| Date: | Thu, 17 May 2001 10:03:33 -0400 |
| Reply-To: | Sigurd Hermansen <hermans1@WESTAT.COM> |
| Sender: | "SAS(r) Discussion" <SAS-L@LISTSERV.UGA.EDU> |
| From: | Sigurd Hermansen <hermans1@WESTAT.COM> |
| Subject: | Re: PROC MATCH |
|
For what it's worth, you may certainly have my permission to post the little
program that I wrote to illustrate fuzzy linkage/matching using a highly
simplified scoring method. Some may find my example of how to use the SAS
SPEDIS() function (cribbed almost directly from SI documentation) useful as
they begin to experiment with fuzzy key linkage. I still feel compelled to
warn anyone who does experiment with it that it forms a Cartesian product of
a table and its own image.
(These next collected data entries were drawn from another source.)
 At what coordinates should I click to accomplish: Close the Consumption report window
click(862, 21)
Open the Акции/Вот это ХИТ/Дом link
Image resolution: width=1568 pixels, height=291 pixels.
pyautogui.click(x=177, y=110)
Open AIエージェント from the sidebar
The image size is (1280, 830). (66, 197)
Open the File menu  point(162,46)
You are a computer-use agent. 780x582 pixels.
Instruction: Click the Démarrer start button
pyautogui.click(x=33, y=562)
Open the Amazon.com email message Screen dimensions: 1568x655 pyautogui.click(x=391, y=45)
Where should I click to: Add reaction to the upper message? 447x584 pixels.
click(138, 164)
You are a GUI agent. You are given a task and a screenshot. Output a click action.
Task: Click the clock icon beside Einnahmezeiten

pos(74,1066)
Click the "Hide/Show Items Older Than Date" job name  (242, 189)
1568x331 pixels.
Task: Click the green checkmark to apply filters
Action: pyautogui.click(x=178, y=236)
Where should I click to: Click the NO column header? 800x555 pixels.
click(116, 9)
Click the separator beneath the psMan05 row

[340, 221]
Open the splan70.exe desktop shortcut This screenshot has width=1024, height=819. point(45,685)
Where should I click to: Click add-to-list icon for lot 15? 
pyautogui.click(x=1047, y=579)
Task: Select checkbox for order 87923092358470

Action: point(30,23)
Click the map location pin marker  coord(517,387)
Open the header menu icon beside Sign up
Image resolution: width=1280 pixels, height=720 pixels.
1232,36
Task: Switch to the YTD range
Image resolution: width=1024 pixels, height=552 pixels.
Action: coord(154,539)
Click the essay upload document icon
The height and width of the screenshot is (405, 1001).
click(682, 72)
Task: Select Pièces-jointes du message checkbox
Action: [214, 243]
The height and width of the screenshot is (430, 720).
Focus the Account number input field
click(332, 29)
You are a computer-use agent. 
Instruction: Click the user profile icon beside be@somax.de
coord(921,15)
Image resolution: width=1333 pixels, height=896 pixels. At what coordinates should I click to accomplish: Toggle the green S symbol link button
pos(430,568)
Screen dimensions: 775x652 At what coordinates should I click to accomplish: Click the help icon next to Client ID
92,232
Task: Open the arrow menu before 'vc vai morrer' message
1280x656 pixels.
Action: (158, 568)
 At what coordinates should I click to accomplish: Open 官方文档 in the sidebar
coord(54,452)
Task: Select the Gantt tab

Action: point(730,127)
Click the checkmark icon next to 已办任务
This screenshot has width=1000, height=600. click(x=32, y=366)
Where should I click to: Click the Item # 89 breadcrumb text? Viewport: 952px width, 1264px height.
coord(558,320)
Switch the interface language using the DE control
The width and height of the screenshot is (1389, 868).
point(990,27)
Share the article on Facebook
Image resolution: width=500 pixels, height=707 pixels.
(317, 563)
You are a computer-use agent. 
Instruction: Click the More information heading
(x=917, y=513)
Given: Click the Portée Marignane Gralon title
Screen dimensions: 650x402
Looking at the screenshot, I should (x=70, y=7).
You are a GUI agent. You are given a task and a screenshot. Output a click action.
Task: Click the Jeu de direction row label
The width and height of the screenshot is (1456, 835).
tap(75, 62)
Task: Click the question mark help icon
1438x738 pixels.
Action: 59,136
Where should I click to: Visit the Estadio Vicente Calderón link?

If applied to tables of more than a few thousand
rows, it will likely blow up.
A couple of years ago or so I posted a SAS macroprogram that generated
weights based on frequencies for elements elements of linkage keys and used
the weights to calculate similarity scores per record pair. That program
includes a section in which the user can specify blocking variables that SAS
SQL can use to form an index. Anyone considering a fuzzy or probabilistic
record linkage/matching project needs to understand blocking strategies and
how to use them. Sig
|